New York Bar adopts reentry recommendations

In 2012 newly elected President of the New York State Bar Association (NYSBA), Seymour James, Jr., drew upon his 38 years of experience at the Legal Aid Society of New York City to establish a Special Committee on Reentry and appointed committee members who would spend the next three years researching and studying issues relating to reentry and reintegration.

The goal of this Special Committee was to develop a report and recommendations including a consideration of collateral consequences that can have an impact on reentry regarding education, housing employment, medical health, mental health and juveniles. The report identifies some of the best practices to ensure productive lives and minimize recidivism of formerly incarcerated adults and detained juveniles, and of adults and juveniles who can avoid convictions and delinquency findings through innovative diversion programs.

On January 29, 2016 the NYSBA House of Delegates adopted the report and recommendations of the Special Committee.

One of the key areas the Special Committee studied was education. A significant recommendations was to ban the box on college applications, an issue that was raised by the Center for Community Alternatives (CCA) in its 2015 Report, Boxed Out: Criminal History Screening and College Application Attrition.  This CCA report was discussed earlier on this site.  The NYSBA recommendation supports adoption of the Fair Access to Education Act, a bill pending in the New York Legislature that would amend the Correction Law and Executive Law to make it an unlawful discriminatory practice for any college to ask about or consider an applicant’s past arrests or convictions during the application and admission decision-making process.

A second legislative recommendation called upon the Legislature to overturn the 1995 ban on incarcerated persons receiving student financial aid awards to help pay for college courses while in prison. The Special Committee noted that the Tuition Assistance Program (TAP) should be considered a collective investment by society – “an investment we cannot afford to pass up.”

Another significant reform adopted by NYSBA was in the area of employment. The Special Committee recommended that New York State adopt a statewide “ban the box” policy by removing the criminal history question from both private and public employers’ applications and delay the background check to a later part of the hiring process. The committee reasoned that this would provide for consistency and uniformity of the law within the state (rather than a city by city approach), as well as give a fair opportunity to job seekers with a criminal history record.

Other recommendations contained in the report include:

● Based on the theory that reentry starts at arrest, the report calls for an expansion of diversion programs that will help individuals avoid the stigma of a criminal conviction and at the same time provide supportive programming to assist with employment, education and housing.
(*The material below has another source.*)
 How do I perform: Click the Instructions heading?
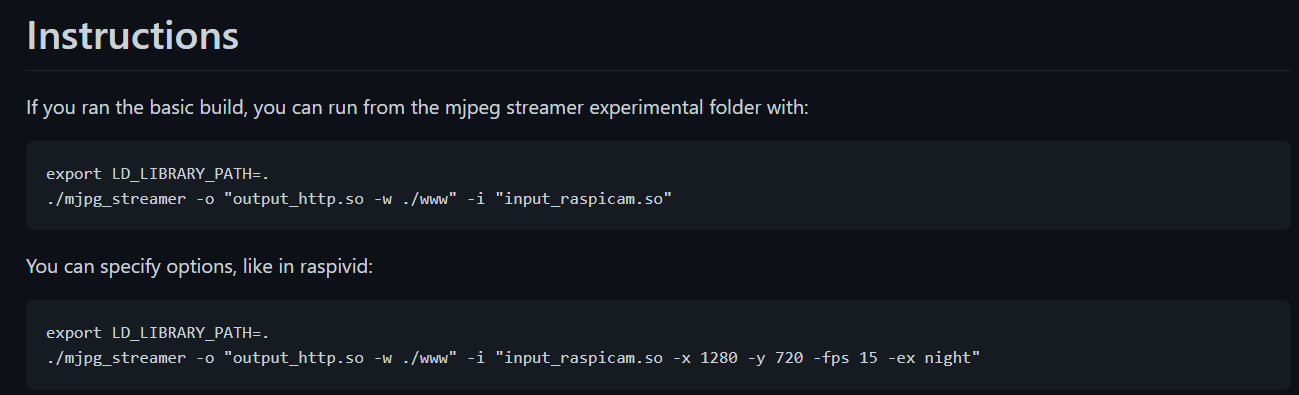pyautogui.click(x=132, y=35)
● Discharge planning should begin at the time of arrest, and should be accelerated no less than 180 days before anticipated release.
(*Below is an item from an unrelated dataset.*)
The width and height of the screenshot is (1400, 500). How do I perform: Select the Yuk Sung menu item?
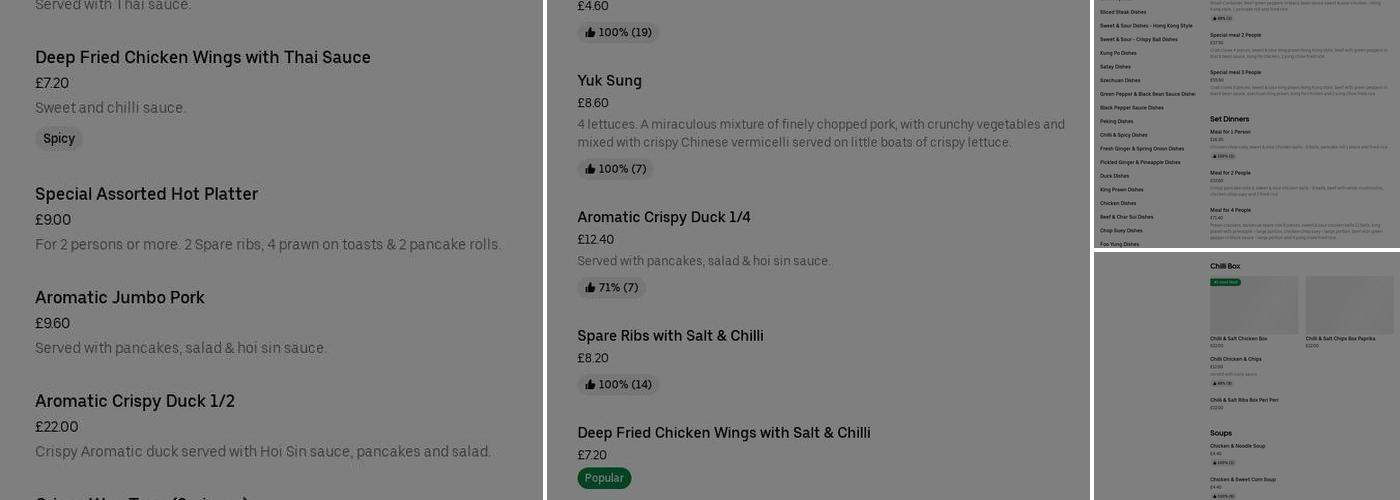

● The Uniform Collateral Consequences of Conviction Act (UCCCA) drafted by the National Conference of Commissioners of Uniform State Laws should be enacted and implemented. More specifically the report calls for the adoption of the UCCCA’s notice and relief provisions to provide a more individualized assessment of the application of collateral consequences to a specific re-entrant. In addition, New York should require thorough analysis of current collateral consequences, especially employment barriers, that hamper an individual’s re-entry so that New York State may develop some sort of relation between the convicted crime and the rights denied.

● The use of work release programs should be expanded and reinvigorated. Work release is a very effective reentry employment program, yet the use of work release has been greatly reduced over the last two decades. The existing work release program needs to be strengthened and made accessible to more individuals who are incarcerated.
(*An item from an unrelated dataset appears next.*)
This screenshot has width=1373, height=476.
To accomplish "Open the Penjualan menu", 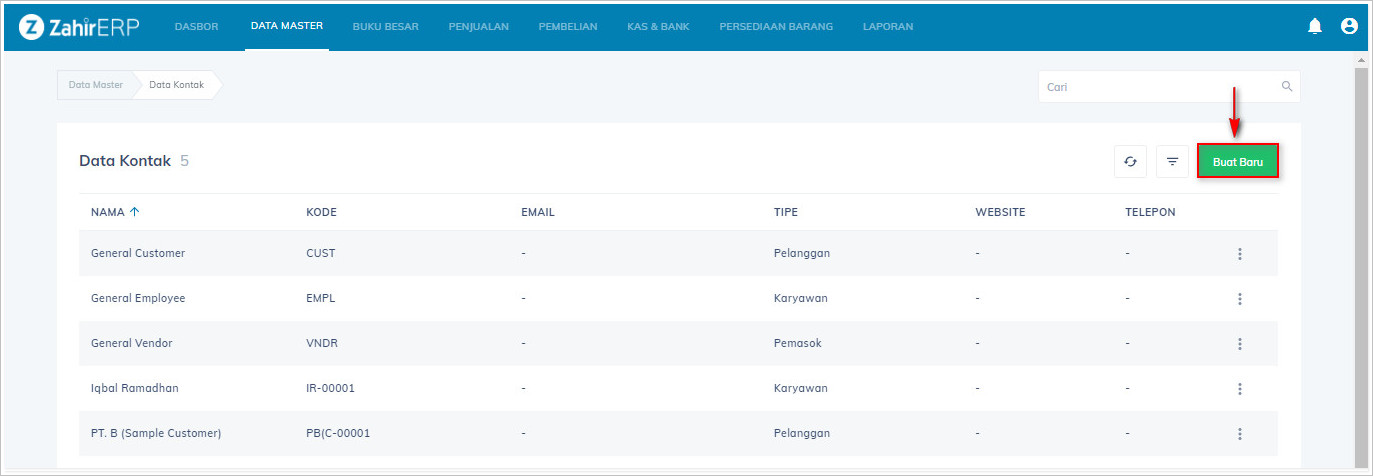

● Child support reforms should be enacted to prevent reentering individuals from facing crushing child support arrears that have accumulated while they were in prison. Among the several recommendations in this area is the call for automatic review of child support orders once an individual is incarcerated.

● There should be coordination of medical and mental health care services between corrections and community to ensure continuity of care both while in custody and after release.

● Access to housing for people with criminal history records must be improved by policy changes affecting both public housing and private landlords, by eliminating or reducing the use of criminal history screening.

This report is a wonderful resource. Thank you to Seymour James Jr. for having the foresight to establish this Special Committee and congratulations to the committee members for their hard work over the past three years.

Alan Rosenthal

Alan Rosenthal is a criminal defense and civil rights attorney who served fifteen years as the Co-Director of Justice Strategies at the Center for Community Alternatives. He has written and lectured extensively on reentry and reintegration, and for the past five years has focused on the collateral consequences of criminal convictions on access to higher education.